Way Down By Chinecherem Enujioke | A Short Story

Submitted by Editor on 20 November 2025

I am at the bar, the one where everything happened. It is the chimes of the clock that answer when I ring. The dust on the bottlenecks is thick. Before I see the oil on the floor, I am already in a silent jamboree. It reminds me of everything that happened that evening.

At the end of the street, the doors of my favorite coffee shop swing along with the hooting of the owl. When the women were completing the dirge at Siolu’s burial, this was how they hummed. They had let out their tongues only when the pieces of beef were not complete. Ninety, they said, nothing short of that, not even eighty-seven. And ninety they had at the burial of my cousin who died at twenty-one after ‘a brief illness’. Brief. That was what the Imeuno agreed to. They would not let Siolu soil our reputation, not even in her death. Pathetic Siolu.

 There is no one behind the counter, so I help myself. I want to wake up, to jump out of bed, and to be grateful this is not happening. I have worked so hard to be stuck here again. It all started when I was seven. I wanted Mpa to see me, to think of all his sons, and to call my name. He nodded when I greeted him; he would not waste any words on half a man. Everyone called me a difficult child except him. He would not say a word.

Siolu was the best of us—white teeth, long legs, and permed hair that glistened with oil. Her eyes? Immaculate. That type that if you blinked this way or that way, you could get a pass at the wrong thing. All the men wanted her, and she refused them. All of them, and kindly while she did. Which was why no one understood what happened. Except for the owl, the masquerade at the mahogany and I.

Mpa stopped speaking to me the first time I started hearing the masquerade. No one heard the owl unless they would not confess to a heinous crime. The Imeuno burned my left ear, kneaded pepper into the cleft of my buttocks, and flogged me. One after the other, they took turns. It was the law. The Owl was an abomination, and to commune with it was to have partaken at its table. I was an abomination, so they held me under lock at Siolu’s burial. They refused to let me throw sand into her grave.

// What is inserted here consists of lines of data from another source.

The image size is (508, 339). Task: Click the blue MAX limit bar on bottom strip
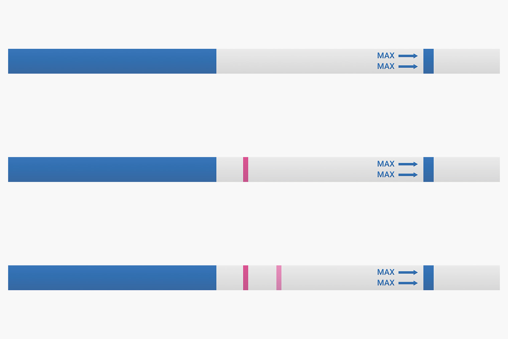(428, 278)
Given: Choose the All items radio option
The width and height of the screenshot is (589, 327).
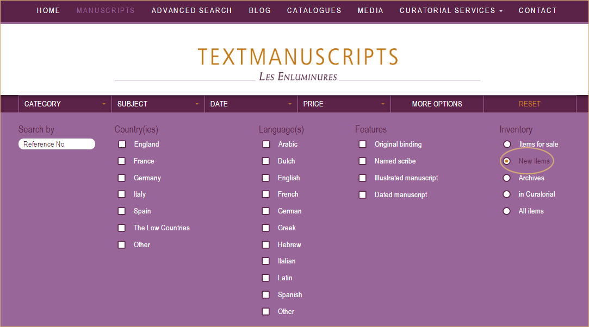Looking at the screenshot, I should point(507,211).

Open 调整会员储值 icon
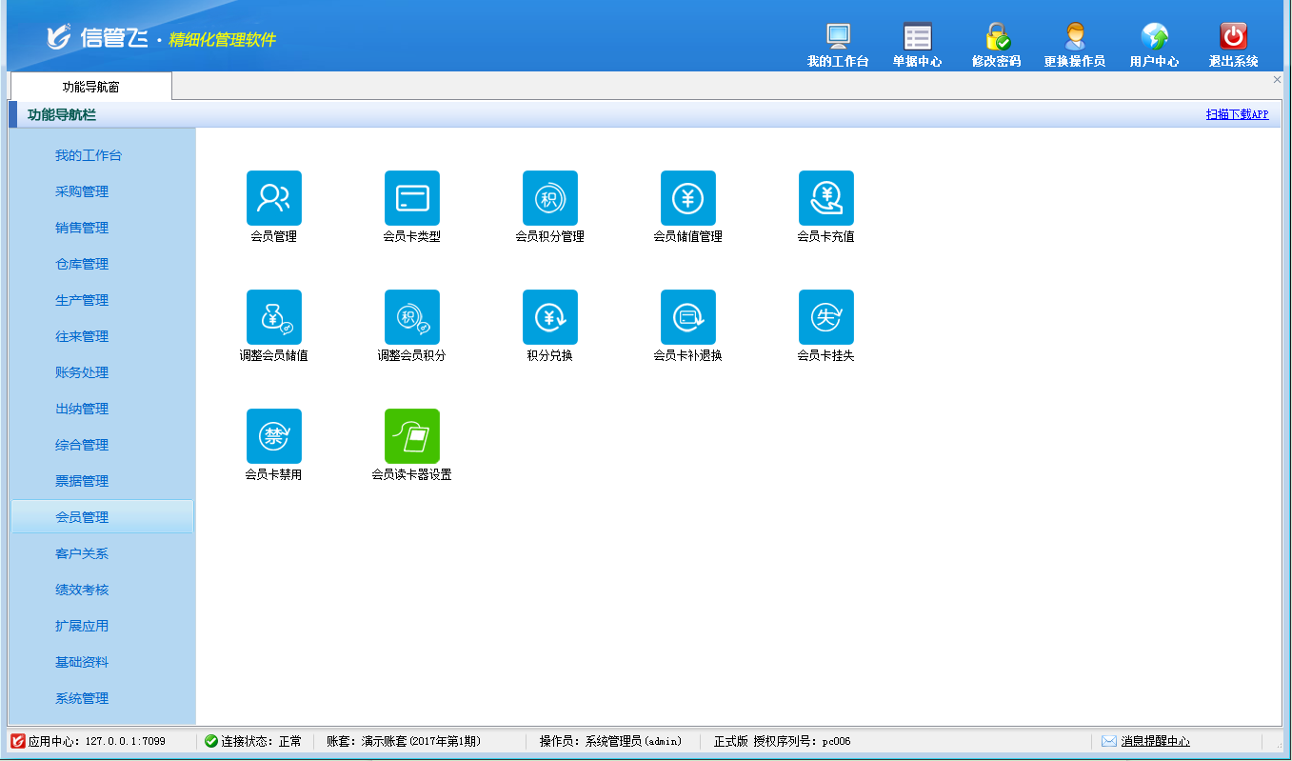(273, 317)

When the women started humming, the masquerade was dancing. It beckoned me to join. The drums got louder, and the humming sounded like the trees moved with it. I followed her. It was a woman. When she hit my chest, moved her hands in the wind, and hooted, I remember falling.

That was when she appeared with Siolu dancing above the oil on the floor. To remember, I must go way down. Behind the Owl tree, I will find half-men like me hanged. Everyone who could not confess that the Owl was a dance that men were not allowed to do. I belonged to a new world.